• _SELECTED PASSAGE_:

►

My mother and I were talking about how Lucky was good practice for how well he'll take care of Mom when she's old and feeble. But it's still hard to watch my father mourn someone he fought so hard to keep healthy for so long. I know this is a long sad entry to wade through and I thank all of you who have come this far. I just wanted to make sure we don't forget this treasured member of our family and how much he meant to us all. If you think your heart can take it, you can watch the video from June of my father petting Lucky.

a month in review

That snapshot of my stats only partially describes my last 30 days. Sure, you can see that huge spike when Fussy linked to me, and the numbers steadily climbed as other folks found me through the NaBloPoMo Randomizer. But I don't feel like I've taught the world to sing in the last month any more so than I would have otherwise. I just made a promise to myself to be consistent and see how I felt at the end.

What I did learn this last month is that I love to write. It may not always come easily, but I always feel better after I've sat and put some words down. What was most fascinating is those days when I least wanted to write, I did it anyways and it didn't sound like complete garbage and I didn't say anything I would later regret and I felt significantly more human after writing. Sitting my ass down at the end of the day (sometimes, like tonight at the very very very end of the day) has really helped me get perspective on what all I did and how much it matters in the grand scheme of things. I think I've been sleeping better. I'm certainly happier.

So I'm going to try to stick with this. I can't guarantee I'll have pearls to cast every evening (because sometimes I just want to go to bed), but I hope to share something of value a little more often than once a fortnight.

Tonight was another one of those nights I dreaded coming up with something to say. I'm exhausted and don't have the energy to tell you all about Shamu and the world's hugest Christmas tree and my haircut and how they all relate to each other in a wacky and cosmic way. But I did want to thank you all for bearing with me in my little experiment. I hope we can do this again soon.

Apple lies! (or how the camcorder is kicking my ass)

Things I have learned while attempting to record video.

  • Tripods are your friend if you are attempting to film yourself. It's worth tearing the house apart to find it even when it's in the exact place you thought it was but invisible for the first 30 minutes of the search.
  • My eyes disappear when I smile. I must be part Chinese based on my eyes alone. We'll ignore the pale skin and freckles and long inseam. You can call me Gi Ni.
  • Trying to keep my eyes wide makes me look crazy, surprised and a little condescending as the top and bottom of my face no longer match and makes my entire expression seem contrived (which it is).
  • Without a studio for my recording, the cats will decide to tussle in the floor beneath me, the dog will hock up something just beyond the camera's view and Rich will declare something loud and profane over some televised sporting event all while the camera is "rolling."
  • No matter how simple the three sentences are I want to record, I will manage to screw it up and have to record those same three sentences 8792 times.
  • I should not decide to record a video for posterity when it is 24 hours before my long overdue haircut and color, unless said video is about how badly I need a haircut and color.

I have spent two hours recording what would normally only take 10 minutes to explain. I have not even begun to edit it and turn all these duplicate clips into something coherent and entertaining. I'll do my best to share my masterpiece before the end of this week, but it may take me until Monday to put the "finishing touches" on it.

I'm definitely no Ze Frank. He certainly doesn't have squinty eyes.

◄

Stored data:
►

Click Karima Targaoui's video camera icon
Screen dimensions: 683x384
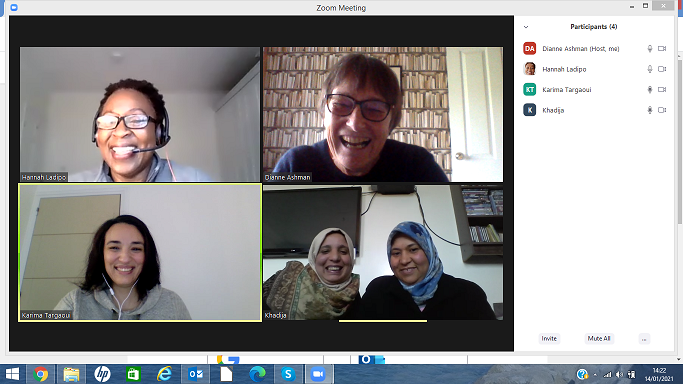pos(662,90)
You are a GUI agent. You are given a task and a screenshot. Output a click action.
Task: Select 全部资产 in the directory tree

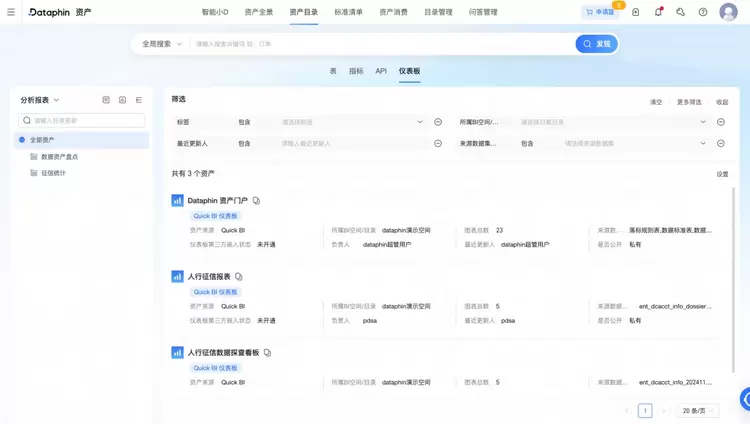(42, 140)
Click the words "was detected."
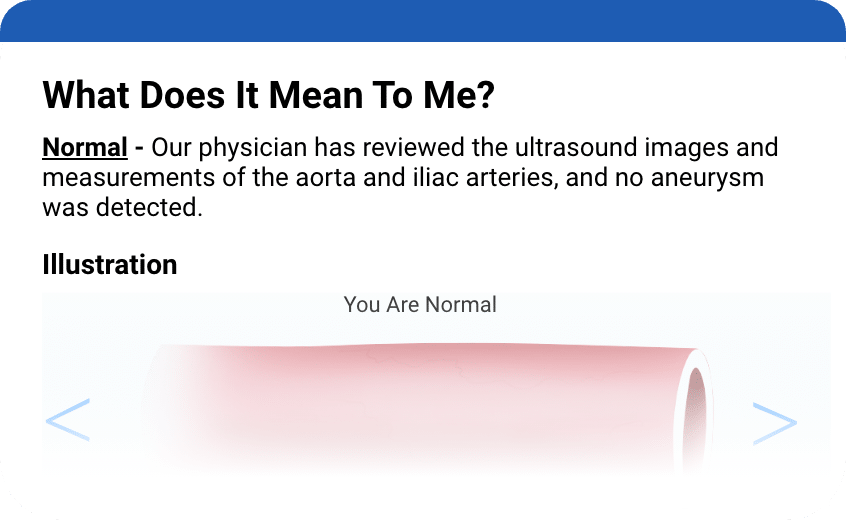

◄

• _WHAT THIS EXERCISE ASKS_:
(a) According to the blog excerpt, how long did the writer spend recording the video?
(b) Repeat the part of the blog excerpt starting with "Apple lies! (or" and going on through "of the search.".
(c) In the blog excerpt, which topics does the writer say they lack the energy to tell about tonight? List all of them.
The records have no connection to the blog excerpt.

• _REPLIES_:
(a) Two hours.

(b)
Apple lies! (or how the camcorder is kicking my ass)

Things I have learned while attempting to record video.

  • Tripods are your friend if you are attempting to film yourself. It's worth tearing the house apart to find it even when it's in the exact place you thought it was but invisible for the first 30 minutes of the search.

(c) Shamu; the world's hugest Christmas tree; the writer's haircut